Book Read Free

Reading in Bed, Updated Edition

Page 13

by Brian Doyle


  The Dark Joys of the Book Review

  We skim and scan and peruse them, we note the ones that glow, we grin at those that snarl, but I bet you a pint of excellent ale that no one really thinks of the book review as a genre itself, a shapely form, a unique and peculiar corner of literature; but maybe we should.

  Consider the difficulty of composing a brief piece, both graceful and pointed, that must juggle many tasks: assess the feats and flaws of the book at hand, its place in the works of that writer, its place in books on that subject, its general substance or silliness, and — most of all — whether the book is worth cold cash. Additionally a good review should sketch the subject of the book itself in such a way that the reader gets a quick lesson in Antarctic exploration, beekeeping, Guy Fawkes, Tom McCall’s fishing waders, etc.; one subtle kick of a book section in a newspaper is that it is fully as informative and stimulating as the rest of the paper (indeed usually more so), whether or not you immediately shuffle to the bookstore to lay your money down.

  And it is a form with masters, like John Updike (whose book reviews are literary essays of exquisite grace and erudition, far more interesting and pithy than his novels, with far less neurotic lusty misadventure) or Christopher Hitchens (whose reviews are energetic, opinionated, bristly, tart, and often hilarious essays), or James Wood (who is almost always startlingly perceptive and who, bless his heart, coined the happy phrase ‘hysterical realism’ to describe much modern fiction). And like any form it has its charlatans and mountebanks; what is more entertaining, among the dark pleasures of reading a newspaper, than realizing that the reviewer has not actually read the book in question, and is committing fizzy sleight-of-hand? Or reading a review that is utterly self-indulgently about the reviewer, not the book? Or a review that is trying desperately to be polite to a book with as many flaws as the New York Knicks? Or reading a reviewer, like Michiko Kakutani of The New York Times, who must spend hours every day sharpening razors with which to eviscerate the books she reviews, and has liked, as far as I remember, only two books in the history of the universe, Ian McEwan’s Saturday and Richard Flanagan’s Gould’s Book of Fish?
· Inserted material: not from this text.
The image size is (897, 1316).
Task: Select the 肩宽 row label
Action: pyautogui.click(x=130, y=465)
  Ah, low humor, a venial sin. Sorry. But there are great gifts in the book section too. Has not every one of us been introduced here to writers and books that subsequently mattered immensely to us? Have we not all heard here snatches of the voices of sage elders like Ursula Le Guin and Peter Matthiessen and Eduardo Galeano? Have we not been reintroduced to men and women of real vision and piercing holiness, like Abraham Lincoln and Flannery O’Connor? Have we not discovered writers and books we might never have encountered in the normal chaos and hubbub of our days — Alan Furst’s haunted war novels, David Duncan’s spiritual essays, Stewart Holbrook’s resurrected loggers and thieves? In one sense the review section is a digest, a distilling, of the vast ocean of books (there are more than a million books published every year, one every thirty seconds, says the Mexican writer Gabriel Zaid) into those that might matter most; and in a nation and culture in which ideas and debate and story still supersede the gun and the lash, we might take a moment to ponder the book review as a quiet inky pillar of the body politic.
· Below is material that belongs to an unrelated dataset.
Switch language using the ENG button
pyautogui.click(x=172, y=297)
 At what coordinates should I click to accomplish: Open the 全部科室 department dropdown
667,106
  There are still more quiet pleasures in the book section. To discover a terrific writer’s excitement about other writers, say — Barry Lopez singing William deBuys, Cynthia Ozick celebrating Amos Oz, Margaret Atwood applauding Alice Munro. Or the arrival, with a tremendous splash, of a ridiculously gifted young writer grappling not-quite-smoothly with a capacious talent — a Zadie Smith, a Jonathan Safran Foer. Or meeting a writer of startling grace and power whose stories stitch and braid into your heart — a Helen Garner, a Haruki Murakami. Or meeting again, with a shiver of warm recognition, writers who mattered to you once and who leap right back to the top of that teetering pile of books on your bedside table: Willa Cather, Robert Louis Stevenson, George Orwell, Eudora Welty. Or, another grinning low pleasure, reading a review and recognizing that brassy pub-argument voice, cocksure about writerly rankings — a voice I drift into myself, I confess, when I insist, banging my tankard, that Twain is the greatest of all American writers, and Bellow the greatest of modern ones, and Stevenson the most broadly masterful of all.
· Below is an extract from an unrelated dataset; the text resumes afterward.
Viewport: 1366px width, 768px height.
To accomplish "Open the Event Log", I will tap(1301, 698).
  It is an odd genre, to be sure, the review, and every bit as chancy as its literary cousins — many times a superb book was panned on first appearance, many times reviewers turn out to be laughably wrong about a book’s staying power, many times a very fine writer of something else turns out to be a terrible reviewer, and many times a bad review leads to bickering and wailing — would the letters page of The New York Times Book Review be any fun at all without the moaning of offended authors and the icy sniffy replies of reviewers?

  In the end the book review seems to me every bit as laudable a form, when in good hands, as film and theater reviews have become when sculpted by such as, say, the hilarious Anthony Lane and the perceptive John Lahr. To sit on Sunday morning and flip open the papery halibut that is The Oregonian and peruse the reviews is to be in a village green of voices, learned and light-hearted, erudite and exuberant, snarling and singing. It is to be in a sea of stories. It is to be in conversation, in a real sense; and it seems to me these days that listening attentively to each other, and speaking honestly of that which is foremost in our hearts, is the essential duty of both national and spiritual citizenship. We are ourselves stories, sometimes shapely and sometimes stuttering; and the more we tell and hear stories, the more we trade tales of grace under duress and courage against the dark, then the more we keep reaching for what we are at our best, and remain leery of arrogance, and remember that there are many roads to light.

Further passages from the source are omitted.